Giter Club home page Giter Club logo

Comments (7)

Hywan avatar Hywan commented on May 17, 2024

Hello :-),

Is PP language mainly intended for greating new DSL rather then port existing ones?

PP aims at describing all LL(*) grammars. The language is mainly inspired from JavaCC or YACC, but it has additional unique constructions, such as the unification (please, see the README.md or the documentation). Consequently, PP is more expressive than the (E)BNF formalism.

Why was PP language created and not a compiler for (E)BNF?

Please, see the previous answer. We needed new constructions to go futher. Moreover, the (E)BNF formalism has several limitations.

The PP language, along with the Hoa\Compiler\Llk library, is the result of my recent researches for my PhD thesis.

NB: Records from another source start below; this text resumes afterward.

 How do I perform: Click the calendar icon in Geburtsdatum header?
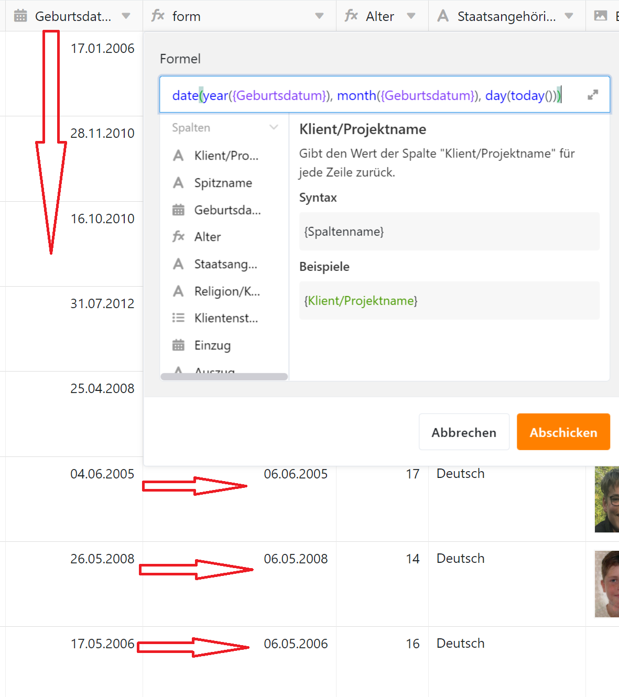click(x=20, y=16)
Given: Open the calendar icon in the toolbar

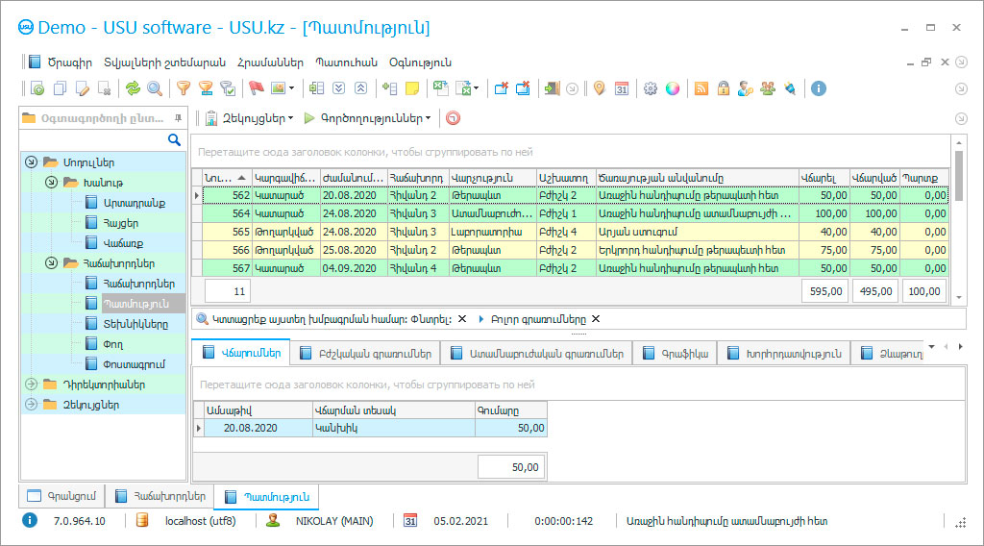Looking at the screenshot, I should click(622, 88).
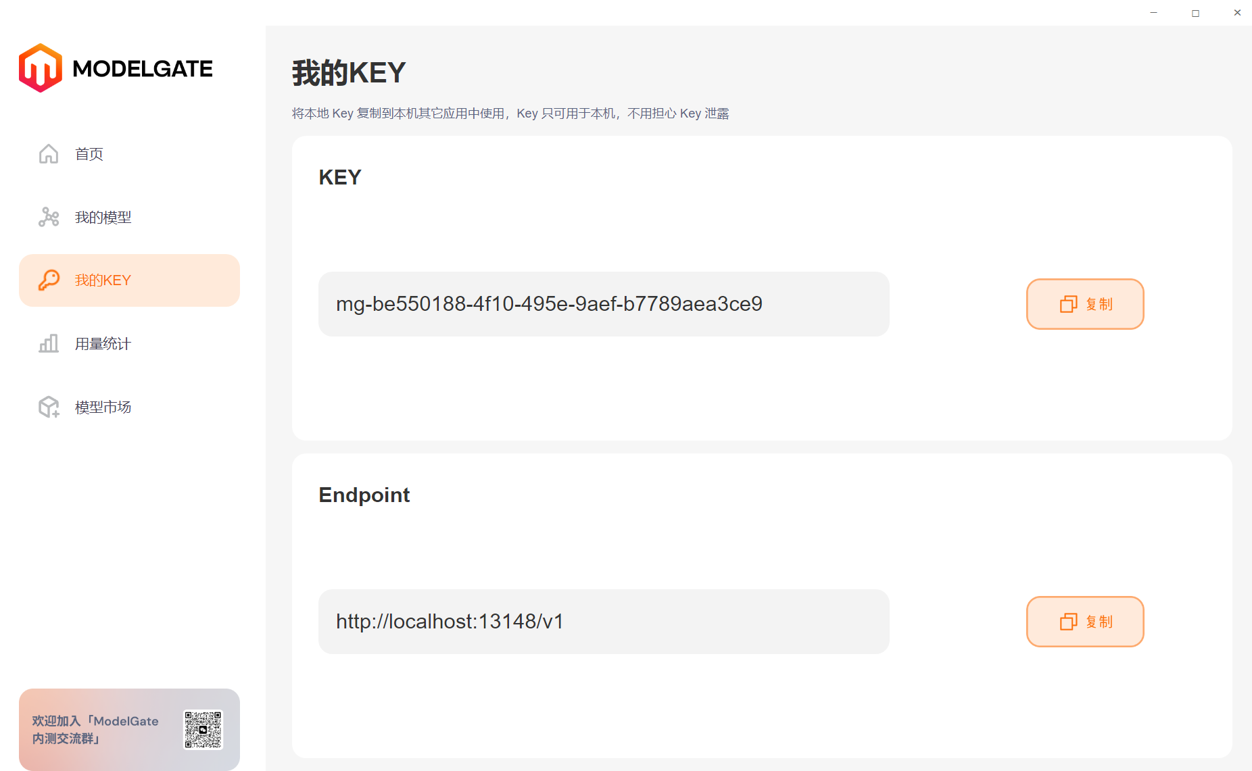
Task: Click the 模型市场 cube icon
Action: pos(49,407)
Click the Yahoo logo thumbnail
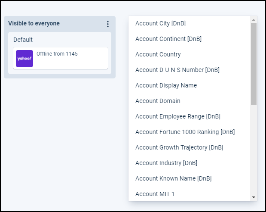 click(x=24, y=59)
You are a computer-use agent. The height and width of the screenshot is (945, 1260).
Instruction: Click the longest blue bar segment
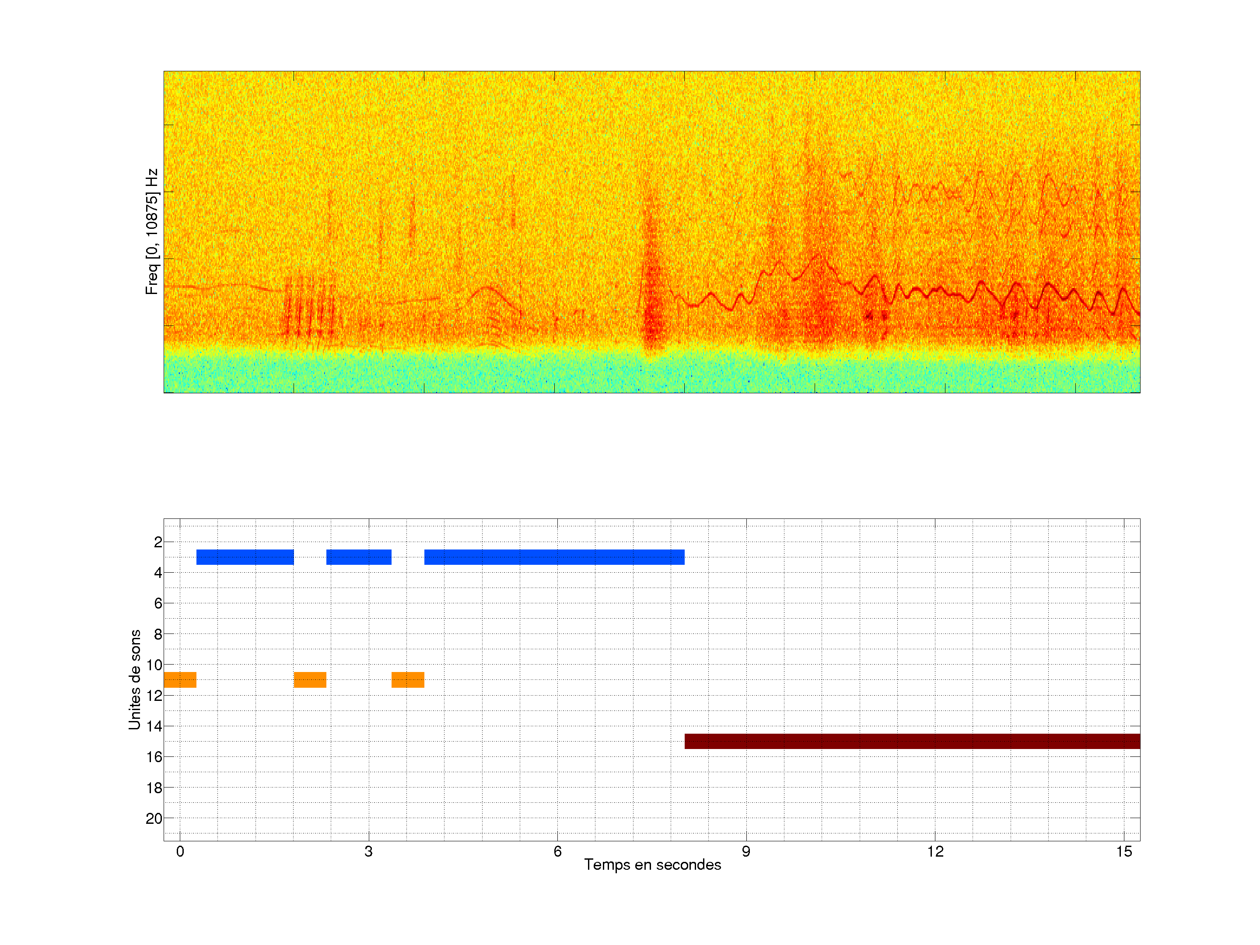(554, 557)
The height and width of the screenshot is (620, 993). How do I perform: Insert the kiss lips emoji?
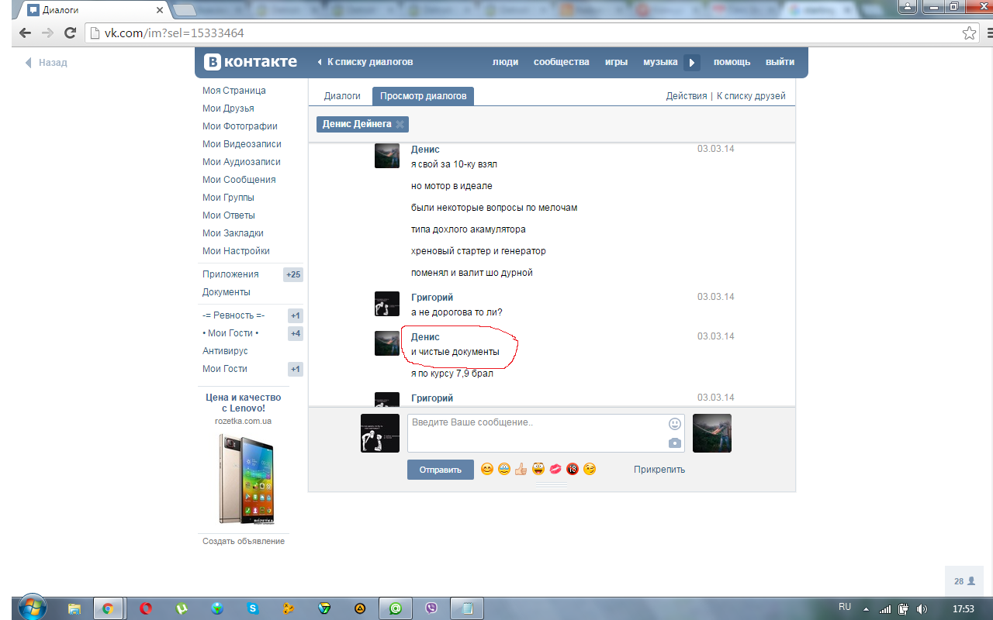pos(555,469)
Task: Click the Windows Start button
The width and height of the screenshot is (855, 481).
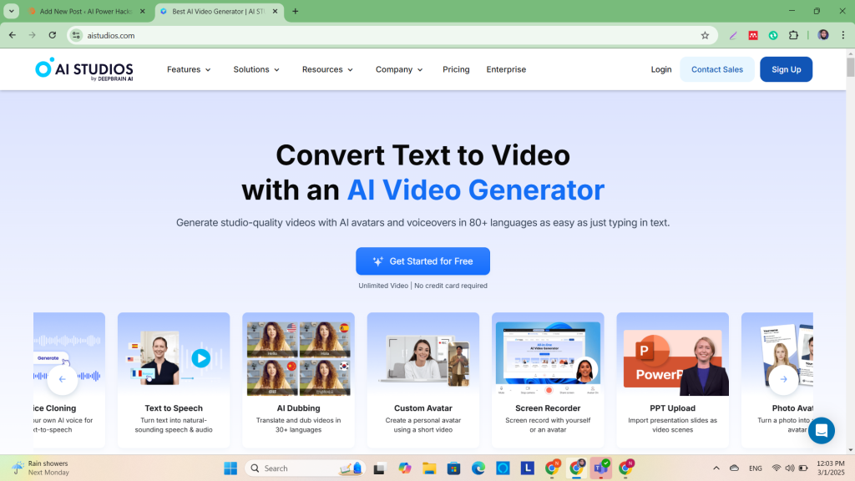Action: tap(230, 468)
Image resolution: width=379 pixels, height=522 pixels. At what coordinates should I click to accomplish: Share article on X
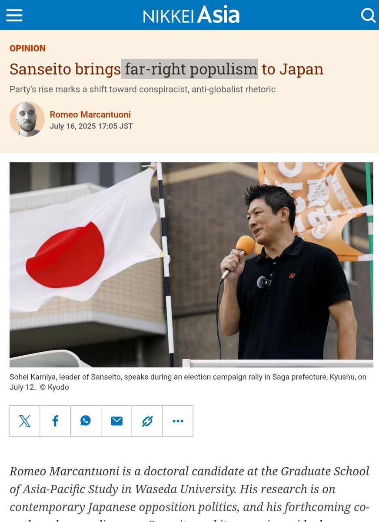click(25, 421)

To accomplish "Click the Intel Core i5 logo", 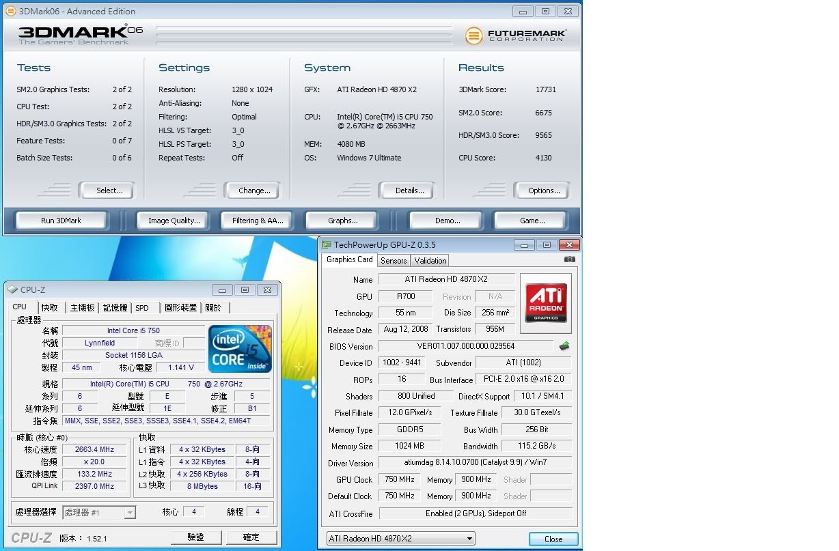I will pyautogui.click(x=240, y=349).
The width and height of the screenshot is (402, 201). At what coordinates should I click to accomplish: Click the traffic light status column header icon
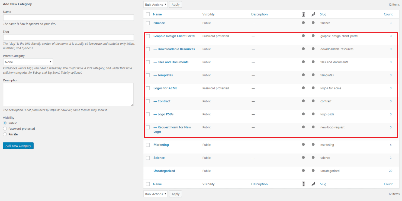coord(303,14)
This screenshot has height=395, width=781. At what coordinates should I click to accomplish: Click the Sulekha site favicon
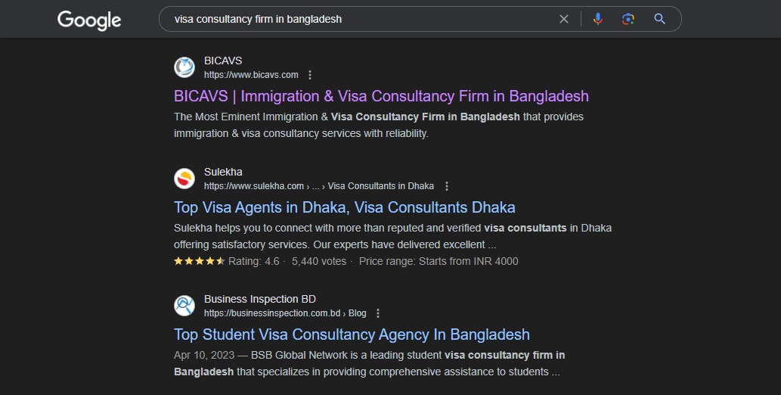coord(184,179)
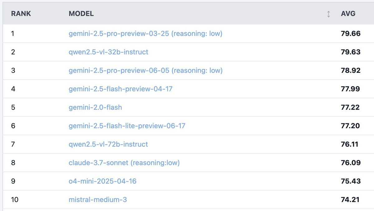Click the RANK column header
Screen dimensions: 374x211
[21, 14]
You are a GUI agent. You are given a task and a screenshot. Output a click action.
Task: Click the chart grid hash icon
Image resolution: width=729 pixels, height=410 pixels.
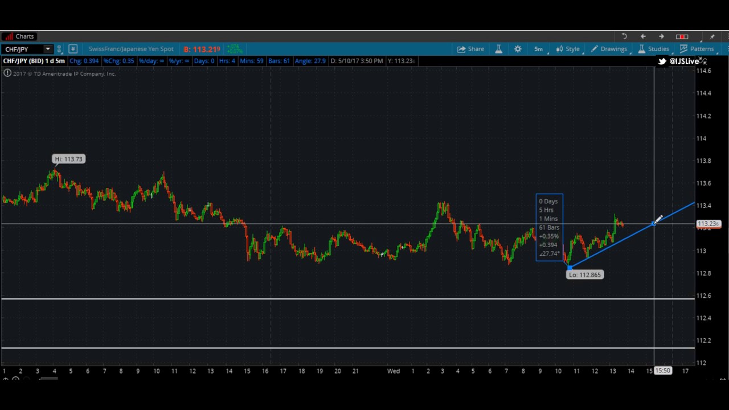coord(73,49)
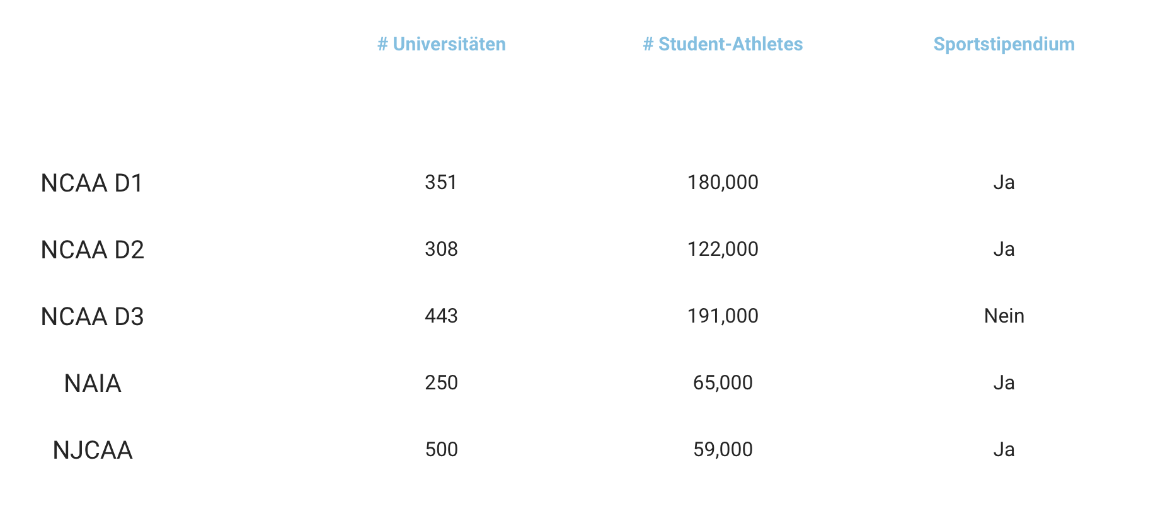Screen dimensions: 1153x528
Task: Click the 59,000 student-athletes figure
Action: pos(723,450)
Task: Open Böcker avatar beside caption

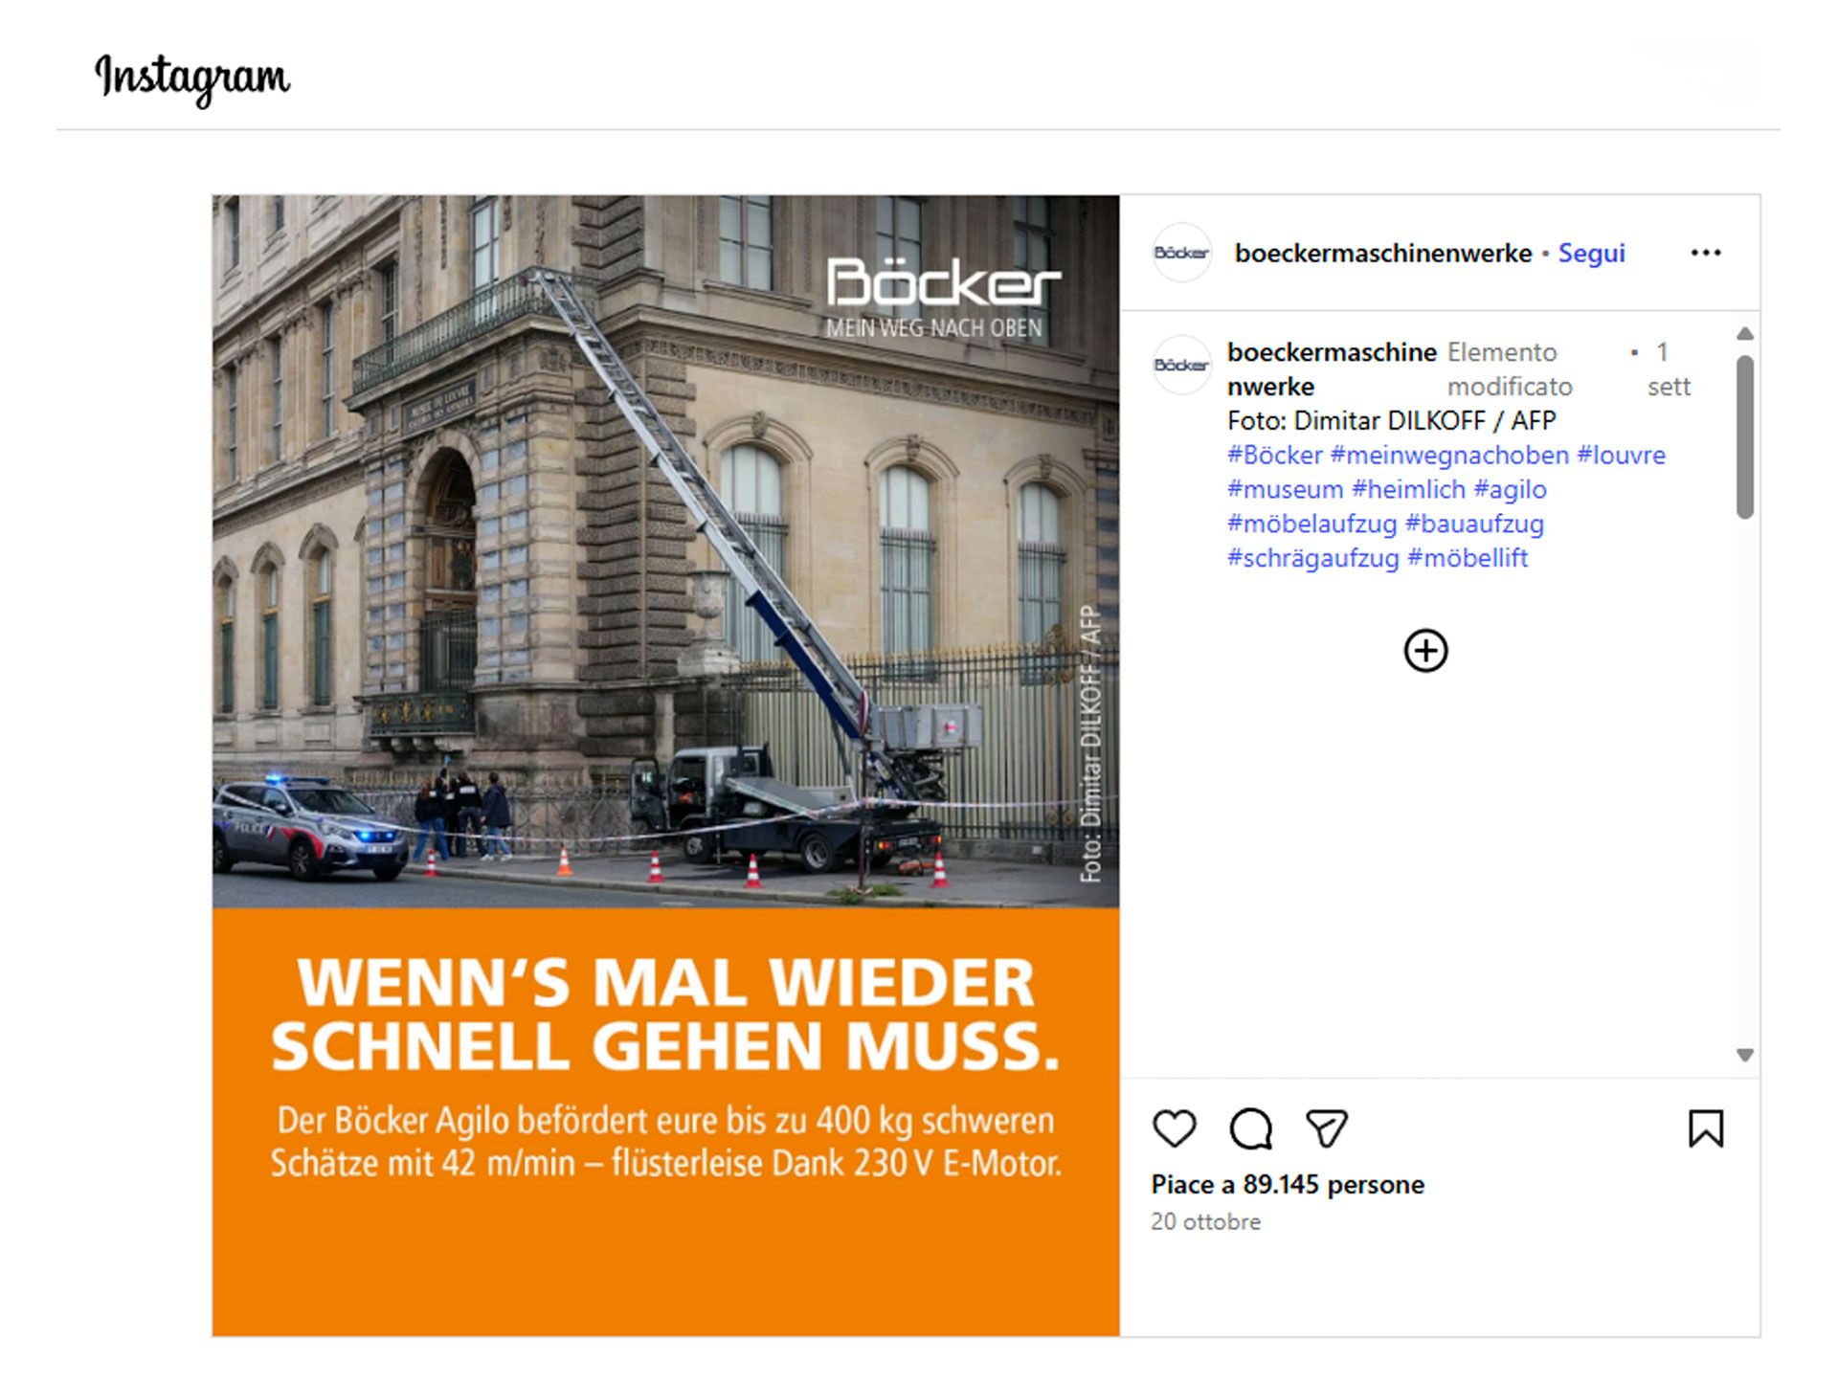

These works have been published in A-MOST 2012 (please, see the details, the full research paper or the presentation). One of the goals was to generate data based on a grammar. We have proposed three different algorithms, see the article for more informations.

Would it be worth porting EBNF to PP or would I be better of using another compiler?

Not it's very easy and natural. Taking your example:

QueryLanguage ::= SelectStatement | UpdateStatement | DeleteStatement

becomes

QueryLanguage:
    SelectStatement() | UpdateStatement() | DeleteStatement()

And

SelectStatement ::= SelectClause FromClause [WhereClause] [GroupByClause] [HavingClause] [OrderByClause]
UpdateStatement ::= UpdateClause [WhereClause]
DeleteStatement ::= DeleteClause [WhereClause]

becomes

SelectStatement:
    SelectClause() FromClause() WhereClause()? GroupByClause()? HavingClause()? OrderByClause()?

UpdateStatement:
    UpdateClause() WhereClause()?

DeleteStatement:
    DeleteClause() WhereClause()?

Also:

IdentificationVariable ::= identifier

becomes

IdentificationVariable:
    <identifier>

The documentation is still in french but we are working hard on translating it. The README.md and the full paper should help you.

Is it also possible to build a compiler to transform (E)BNF grammar to PP. It would be really easy. However, the Hoa\Compiler\Llk library provides the construction of an AST at the end of the analyzes if they have succeeded. The AST balance can be controlled by using sharps (again, see the #node construction in the README.md & co.). This information does not appear in a (E)BNF grammar.

Finally, you're welcome on #hoaproject to get help!

from compiler.

flip111 avatar flip111 commented on May 17, 2024

Thanks for the very extensive reply!

That's great news that PP is more extensive than (E)BNF, as you show porting it won't be a problem then. It's a very interesting suggestion to use the compiler to parse (E)BNF itself and then convert it to PP.

Closing issue: Answer covered original question ...

Off Topic:
By the way i already looked at the full research paper another time, but i was just scratching my head about it o_O The presentation looks a bit more easy to follow.

Generating unit tests is also pretty cool, the phpunit-skeleton-generator is pretty limited with what it does, so it can use some help.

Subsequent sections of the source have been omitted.